At The Water Barrel With Oscar

Oscar! Aurora's cat from Ithaca turned out to be quite a good little poser! I just love these shots.






Monday, August 2, 2010

Campsite 27 Stillwater









Finally I got some good old fashioned camping in! Last Wednesday, Bill and I loaded up the gear and headed back to Stillwater.
This time we rented a 12 foot out board motor from the Stillwater Shop next door to the Stillwater Inn for 50 bucks a day (not bad) and boated out to the northern end of the reservoir. We wanted to get site 28 on Loon Lake but it was already taken. We got close in site 27 which was really lovely! Our own island complete with a sandy beach, breathtaking view and its very own outdoor latrine!
We loaded the boat at Marian and Joe's camp tying the kayaks to the back of the boat and hauling them behind. Landing on our Stillwater island around 3 that afternoon we quickly set up camp and got dinner underway which was a marinated filet mignon, sauteed peppers, onions, zucchini and yellow squash and baked, olive oiled potatoes with fresh basil. We barely got through the meal when the sky opened up and doused us good, sending us packing to the tent. So much for a night around the campfire listening to loon song that night! Then to my great disappointment. The air mattress's leaked. BOTH OF THEM! I woke up in the middle of the night feeling like someone dropped me from the fifth floor on to a bed of cement! I was MISERABLE!

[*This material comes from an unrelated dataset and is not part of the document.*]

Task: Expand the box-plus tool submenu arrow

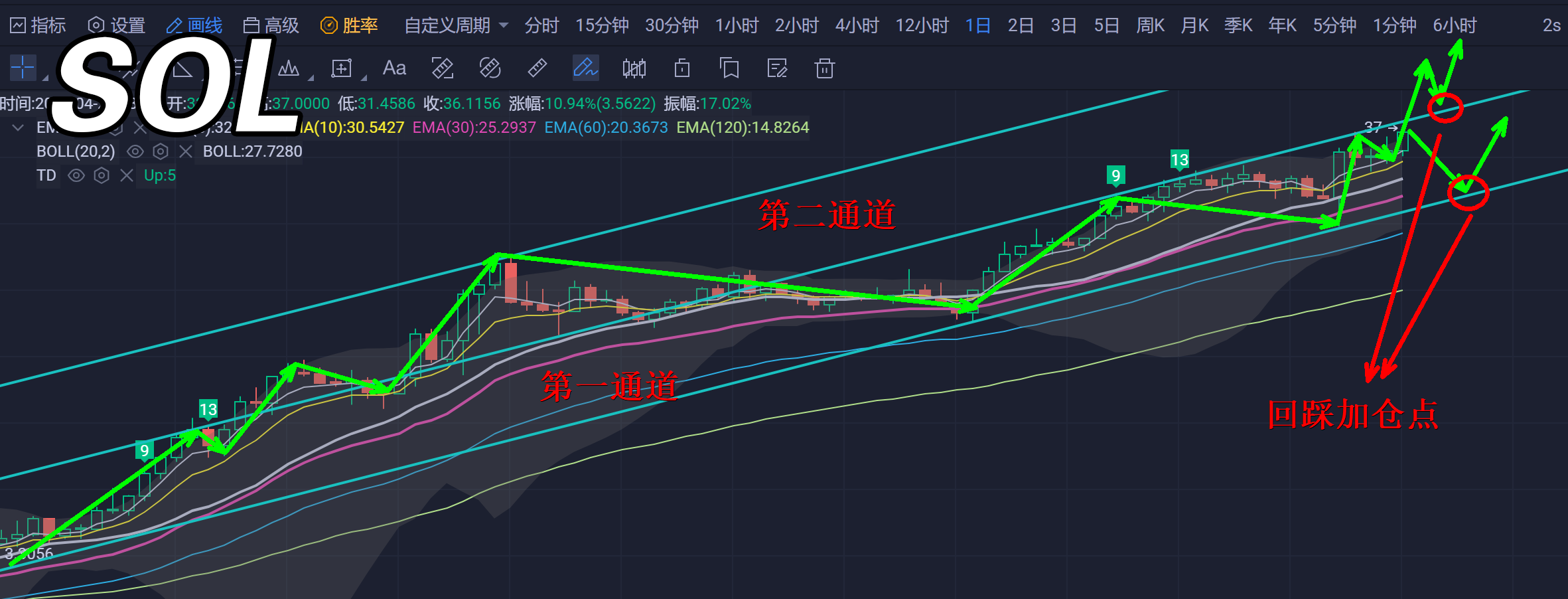Action: (x=364, y=78)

The next morning after breakfast and the sun shining, we kayaked a short distance over to Loon Lake to check out site 28 to find it empty so we landed and explored the island. Its the most beautiful, peaceful, remote site in all of Stillwater. I hope to get it the next time we camp.

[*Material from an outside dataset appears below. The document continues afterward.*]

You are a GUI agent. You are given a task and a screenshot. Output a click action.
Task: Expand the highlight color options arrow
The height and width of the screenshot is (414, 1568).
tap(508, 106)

Later we kayaked over to Norridgewock, tied up the kayaks and walked the mile dirt road in and had lunch at the Thompson's fine restaurant. Due to the mountain air, Bill and I inhaled our lunch, bought some fresh ice and hiked the mile back to our boats meeting on the way a fella by the name of Ken...(can't remember his last name right now) who is also a guitar player but makes his living entertaining young children with music, magic and puppets. He motored up behind us on a funky little motorcycle and was eager to introduce himself and talk. Very friendly bloke!
Our second night camp meal was hot dogs as we should of bought more water in order to prepare the meal I had planned. Chicken and Broccoli Alfredo. We roughed it and I gagged down a hot dog. I hate hot dogs! Lou was an absolute perfect camping dog! He loved digging holes on the shoreline and running figure eights and circles in the sand. Totally adorable this dog!

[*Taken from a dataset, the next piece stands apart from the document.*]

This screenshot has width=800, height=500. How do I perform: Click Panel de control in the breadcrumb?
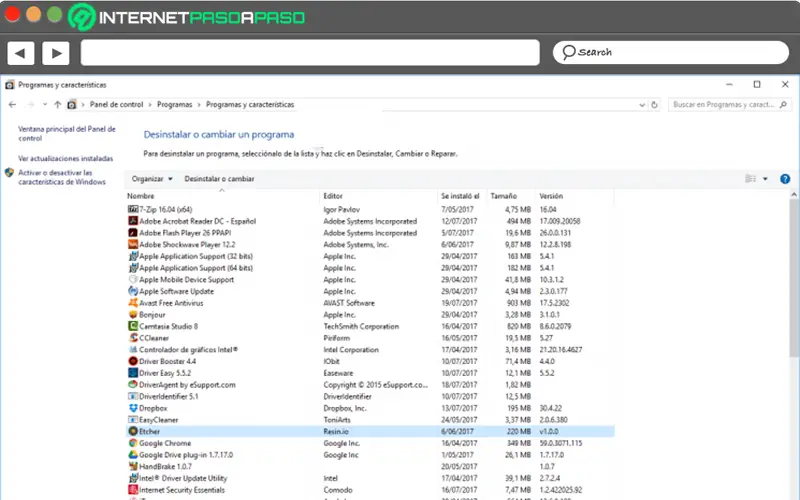(116, 104)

Friday rolled around way to fast and we packed up again and boated back to the Stillwater Inn where I played to a full deck and dining room! Tommy Sinnott and his lovely children and sister Joanie where there for dinner. I believe they were one of my first followers back in the Big Moose Days! It was just so nice to see them again. Oh and the Ken guy from the road to Norridgewock was able to make it as well.
Bill and I stayed the last night in Joe and Marian's cozy camp. Always a lovely time in Stillwater!!!